Modern and contemporary

It is the second-largest city of the island and the capital of Central Province of modern Sri Lanka. Its geographic location has made it a major transportation hub in the island: while Kandy being the gateway to the Central Highlands[4] of Sri Lanka, the city can be reached by major motorways in every direction of the island. The railway line from Colombo, the sea port on the western coast runs via Kandy to the farthest point of Badulla[5] in the Central Highlands. The main roads Colombo-Kandy and Kandy-Nuwara Eliya[6] are two of the most scenic roads of Sri Lanka; Colombo-Kandy[7] road passes through rubber plantations and rice paddies, Kandy-Nuwara Eliya road cuts through paddy fields and seamless tea plantations. Both roads claw their way up winding, rounding over the rings of hills. Currently feasibility studies are afoot for another highway between Colombo and Kandy via Kadawata and the scenic city of Katugastota.

Government

The Kandy Municipal Council governs the City of Kandy, it was established under the Municipalities Ordinance of 1865. The inaugural meeting had been held on 20 March 1866. The Kandy Town Hall was established in the present premises known as the Dunuwille Walawwe in 1870.[8]
The Government Agent of the Central Province had presided over the council until 1939 when the Mayor was elected. The first elected mayor was Sir Cuda Ratwatte. With further amendments to the ordinance in 1978 the Mayor became the Executive Head whilst the Commissioner was the Administrative head.
Presently the Council consists of 24 members. The Governing Party, United National Party has 14 and the opposition 10. The Council meets once a month to review the progress and decide on the implementation of its projects. Five standing committees of the Council, namely Finance, Law, Works, Sports and Welfare Services (Pre-Schools, Library), also meet monthly to evaluate and recommend to Council relative matters for approval.

Scope

The city of Kandy lies at an elevation of 465 metres (1,526 ft) above sea level. Its plan developed around two open spaces: an elongated square, at the end of which are the administration buildings of the old capital, and an artificial lake that is quadrangular in form. A public garden adds to the openness of the city's spatial organization.
On the north shore of the lake, which is enclosed by a parapet of white stone dating to the beginning of the 19th century, are the city's official religious monuments, including the Royal Palace and the Temple of the Tooth, known as the Dalada Maligawa (daḷadā māligāva).
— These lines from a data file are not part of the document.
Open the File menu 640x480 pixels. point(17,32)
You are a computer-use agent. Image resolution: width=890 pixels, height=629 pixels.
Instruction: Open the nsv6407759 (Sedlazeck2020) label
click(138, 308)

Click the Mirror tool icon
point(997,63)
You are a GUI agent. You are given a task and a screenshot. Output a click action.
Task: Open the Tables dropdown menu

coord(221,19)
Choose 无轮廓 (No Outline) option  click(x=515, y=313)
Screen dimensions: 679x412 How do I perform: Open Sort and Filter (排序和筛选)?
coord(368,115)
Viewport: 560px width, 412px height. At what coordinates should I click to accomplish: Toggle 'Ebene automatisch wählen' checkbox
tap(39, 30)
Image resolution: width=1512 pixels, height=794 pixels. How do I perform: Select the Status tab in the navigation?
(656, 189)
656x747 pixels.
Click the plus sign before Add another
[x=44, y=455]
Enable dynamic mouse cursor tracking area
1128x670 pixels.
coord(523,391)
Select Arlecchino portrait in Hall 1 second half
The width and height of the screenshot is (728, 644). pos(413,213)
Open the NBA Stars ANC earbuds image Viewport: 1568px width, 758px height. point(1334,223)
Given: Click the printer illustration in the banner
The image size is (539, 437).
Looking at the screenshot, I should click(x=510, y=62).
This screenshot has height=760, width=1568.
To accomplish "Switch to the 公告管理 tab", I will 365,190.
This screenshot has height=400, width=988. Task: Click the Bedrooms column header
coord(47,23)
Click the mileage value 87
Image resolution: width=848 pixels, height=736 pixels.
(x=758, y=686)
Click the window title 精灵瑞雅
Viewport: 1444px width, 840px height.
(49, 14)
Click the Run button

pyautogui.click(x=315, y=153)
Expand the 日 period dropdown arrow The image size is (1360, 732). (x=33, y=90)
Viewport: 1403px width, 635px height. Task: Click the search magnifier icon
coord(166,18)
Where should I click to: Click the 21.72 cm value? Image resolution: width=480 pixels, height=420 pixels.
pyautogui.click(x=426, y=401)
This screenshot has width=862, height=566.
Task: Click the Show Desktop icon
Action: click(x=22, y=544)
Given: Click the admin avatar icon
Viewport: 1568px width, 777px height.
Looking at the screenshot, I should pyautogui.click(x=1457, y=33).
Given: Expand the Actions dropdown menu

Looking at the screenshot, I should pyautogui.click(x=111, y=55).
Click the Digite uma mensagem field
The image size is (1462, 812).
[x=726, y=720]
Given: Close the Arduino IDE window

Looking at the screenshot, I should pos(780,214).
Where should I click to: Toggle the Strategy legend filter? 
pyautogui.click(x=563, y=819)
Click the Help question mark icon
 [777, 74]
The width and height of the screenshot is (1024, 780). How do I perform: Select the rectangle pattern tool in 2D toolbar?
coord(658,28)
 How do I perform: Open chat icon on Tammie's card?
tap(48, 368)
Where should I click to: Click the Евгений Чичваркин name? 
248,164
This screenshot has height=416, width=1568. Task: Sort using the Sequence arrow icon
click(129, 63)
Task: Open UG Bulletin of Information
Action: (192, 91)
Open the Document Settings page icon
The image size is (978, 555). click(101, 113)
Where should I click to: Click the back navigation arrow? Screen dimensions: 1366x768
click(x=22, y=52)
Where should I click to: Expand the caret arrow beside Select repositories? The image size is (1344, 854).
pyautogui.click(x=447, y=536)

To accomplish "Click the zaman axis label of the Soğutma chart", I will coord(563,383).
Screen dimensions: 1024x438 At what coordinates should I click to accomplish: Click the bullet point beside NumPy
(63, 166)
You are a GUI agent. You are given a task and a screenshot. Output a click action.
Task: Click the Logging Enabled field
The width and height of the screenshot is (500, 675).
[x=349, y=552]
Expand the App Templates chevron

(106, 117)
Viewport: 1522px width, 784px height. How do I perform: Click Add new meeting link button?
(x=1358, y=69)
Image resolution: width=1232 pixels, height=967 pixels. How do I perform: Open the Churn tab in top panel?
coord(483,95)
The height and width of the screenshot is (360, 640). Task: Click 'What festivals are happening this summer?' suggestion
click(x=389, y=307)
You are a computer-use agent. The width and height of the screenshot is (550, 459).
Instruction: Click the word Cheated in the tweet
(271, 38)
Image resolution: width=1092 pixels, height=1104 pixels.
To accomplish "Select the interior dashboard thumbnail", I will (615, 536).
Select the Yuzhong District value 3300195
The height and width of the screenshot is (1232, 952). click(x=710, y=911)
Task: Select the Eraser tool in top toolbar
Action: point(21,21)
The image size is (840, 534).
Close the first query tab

Reconstructed in the 18th century, the Dalanda Maligawa is built on a base of granite that was inspired by the temples of Sri Lanka's former capital city, Anuradhapura. An array of materials (limestone, marble, sculpted wood, ivory, etc.) contribute to the richness of this temple. Throughout this small holy city, a number of recent Buddhist monasteries can be found.
Kandy has now grown out to encompass Peradeniya, home to the University of Peradeniya and the Botanical Gardens, Katugastota to the north, and east to Kundasale, Tennekumbura and Gurudeniya.

Topography

Kandy is located in the mountainous and thickly forested interior of the island. The city is located in between multiple mountain ranges including the Knuckles mountain range and the Hanthana Mountain Range, giving the city an elevation of 500 metres (1,600 ft) above sea level. It lies adjacent to the artificial Kandy Lake and south of Udawatta Kele Sanctuary.Today udawatte kele is reducing its area.

Climate

With Kandy located in the centre of the island and in a high elevation, the city has a relatively wetter and cooler temperatures than that of the tropical climate of the rest of the country, especially the coastal regions. The city has its dry season from December through to April.[9] From May through to July and December to January the region experiences its monsoon season, during this time the weather is rough and unstable. The island being in the northern hemisphere gives Kandy it coldest month in January and its hottest in July. From March through the middle of May is the intermonsonsoonal period, during this time there is light rain and strong humidity.[10] The humidity is generally between 70% to 79%.